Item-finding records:
※
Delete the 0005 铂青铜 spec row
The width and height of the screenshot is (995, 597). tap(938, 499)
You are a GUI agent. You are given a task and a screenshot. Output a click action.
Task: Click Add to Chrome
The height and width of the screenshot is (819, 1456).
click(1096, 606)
※
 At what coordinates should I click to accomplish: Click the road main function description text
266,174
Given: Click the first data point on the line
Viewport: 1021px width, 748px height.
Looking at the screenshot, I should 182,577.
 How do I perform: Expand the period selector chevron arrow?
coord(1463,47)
※
Reproduce the lines above, from the line containing "You are a GUI" through the line containing "click(1096, 606)", including both of those lines.

Solution to this problem:
You are a GUI agent. You are given a task and a screenshot. Output a click action.
Task: Click Add to Chrome
The height and width of the screenshot is (819, 1456).
click(1096, 606)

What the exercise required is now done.